■ EXCERPT TO READ ■
—————

It is so good to be able to reflect on scary times from the vantage point of the good times we're experiencing now! And we are so thankful!
Five years ago in June David and I celebrated our 20th anniversary. We had no idea as we played beach volleyball and took out sailboats and kayaked and swam and hiked around the Maya ruins at Chichen Itza that in a mere few months David would be felled by a stroke, lose all sensation on his left side and be unable to walk - needing to spend a month hospitalized, initially in ICU.
Here he is about 3 weeks after his stroke on a "field trip" from the rehabilitation hospital to watch our youngest son Caleb play soccer. I remember it being pretty tricky navigating that wheelchair over the bumpy field.
He worked very hard a therapy - here working on larger muscles - back in his room working on picking up coins with the fingers of his left hand, re-learning to shuffle cards (very important to him!) - and so on.
Eventually he graduated from a wheel-chair to a walker and then to a cane and then . . .
As to recovery, he didn't get everything back. Though he hides it well, he still can't really feel much of anything on his left side (try coming up behind him and tapping his left shoulder - he won't know you're there!). Due to this loss of feeling he now has a very good excuse for not playing video games with the boys, because if he looks at the screen he can't tell if his fingers are even on the controller or not (so guess who gets to play Super Smash Brother's Brawl with the boys?!). And you may as well give up on having your call answered if he's put his cell-phone in his left pocket! Good thing he wasn't a keyboardist (piano or computer) before, because he wouldn't be anymore! Also, each morning when he gets up he has to take a short time to re-teach his left leg how to walk, because it's always "dead" after sleeping. The one real frustration that remains with him is that he cannot run as he used to and that the imbalance between the sides of his body causes him to injure his knees and have a set-back when he tries to do so (which he does keep trying to do because he has a passion for running!).

—————

■ DATASET ENTRIES ■

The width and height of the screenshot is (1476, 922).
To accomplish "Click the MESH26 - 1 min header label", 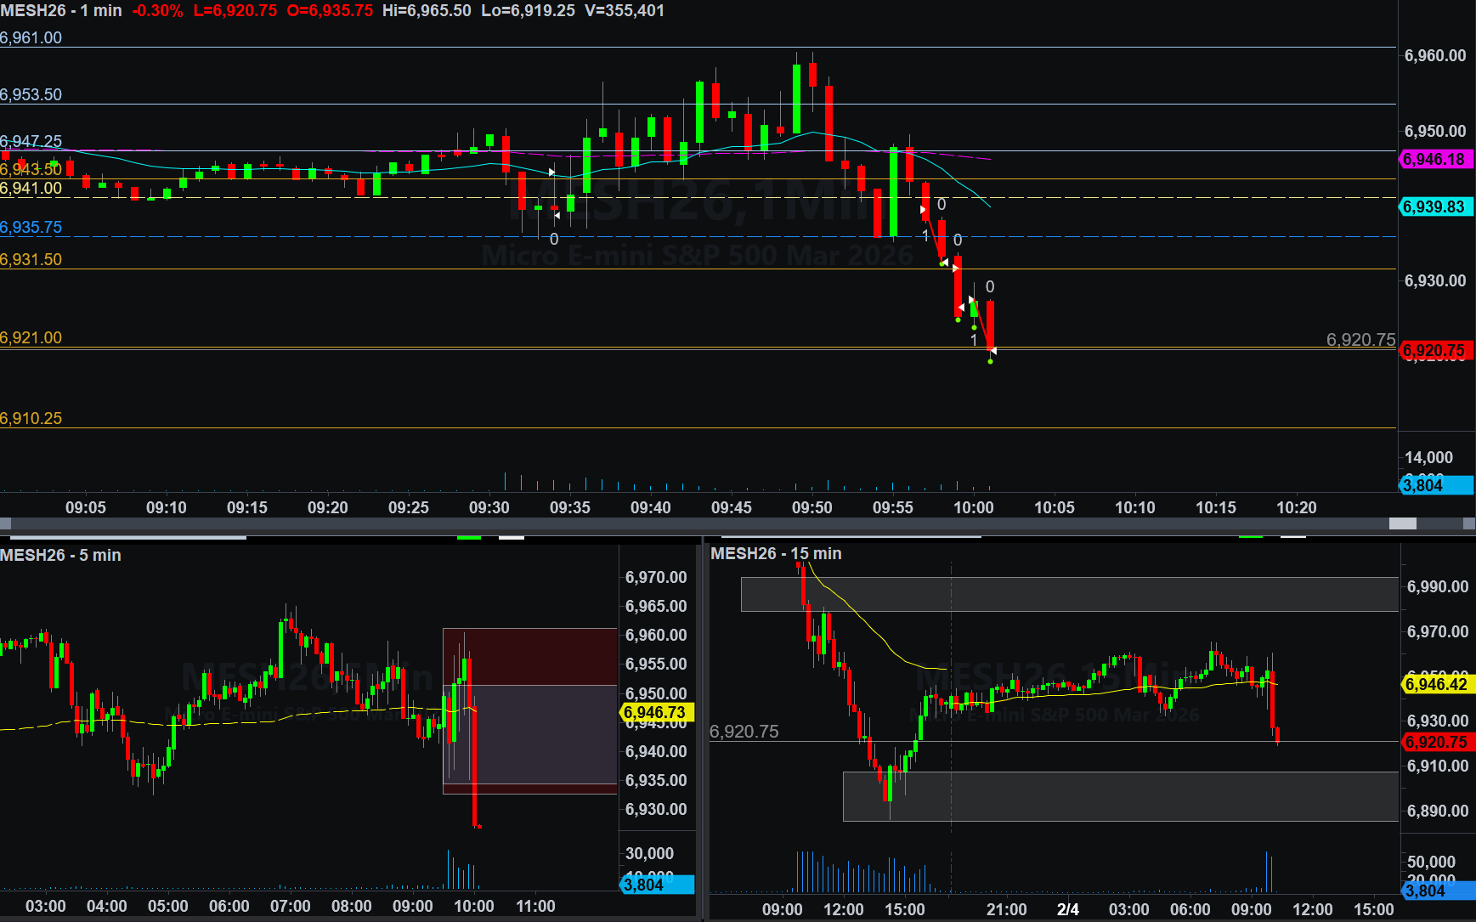I will coord(61,10).
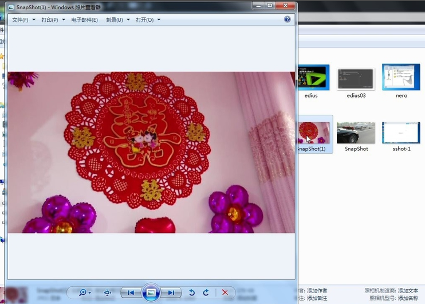Click 添加作者 to add an author
Screen dimensions: 425x304
click(x=317, y=291)
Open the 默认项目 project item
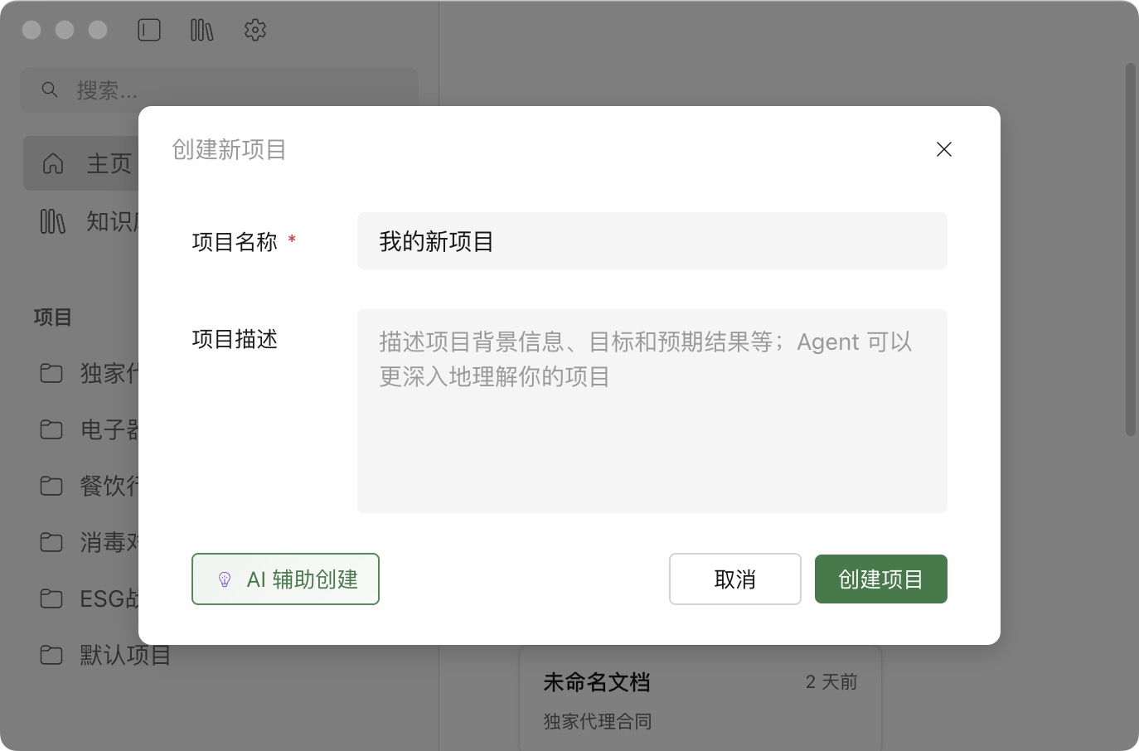This screenshot has width=1139, height=751. point(124,656)
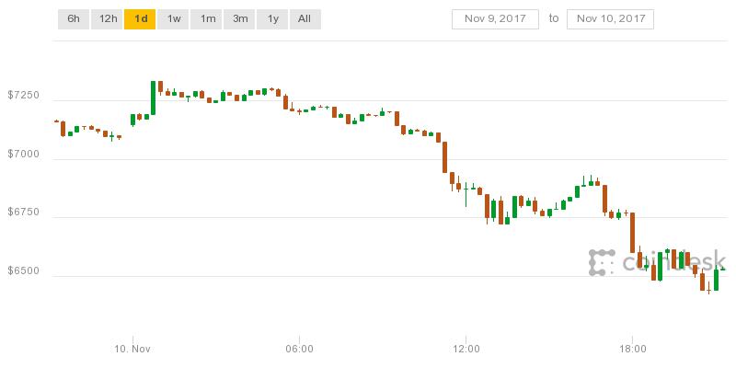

—————

■ REQUIRED WORK ■
- 1) Repeat the passage from the stroke recovery account, beginning at the words "It is so good" and stopping after "the bumpy field.".
- 2) Summarize the stroke recovery account in two sentences.
The listing comes from a separate source.

■ ANSWERS TO THE EXERCISE ■
- 1)
It is so good to be able to reflect on scary times from the vantage point of the good times we're experiencing now! And we are so thankful!
Five years ago in June David and I celebrated our 20th anniversary. We had no idea as we played beach volleyball and took out sailboats and kayaked and swam and hiked around the Maya ruins at Chichen Itza that in a mere few months David would be felled by a stroke, lose all sensation on his left side and be unable to walk - needing to spend a month hospitalized, initially in ICU.
Here he is about 3 weeks after his stroke on a "field trip" from the rehabilitation hospital to watch our youngest son Caleb play soccer. I remember it being pretty tricky navigating that wheelchair over the bumpy field.

- 2) A few months after celebrating their 20th anniversary five years ago, the writer's husband David had a stroke that left him with no sensation on his left side and unable to walk, and he spent a month in the hospital. Hard work in therapy took him from a wheelchair to a walker to a cane, but he still can't feel much on his left side, and he is frustrated that he can't run as he used to without hurting his knees.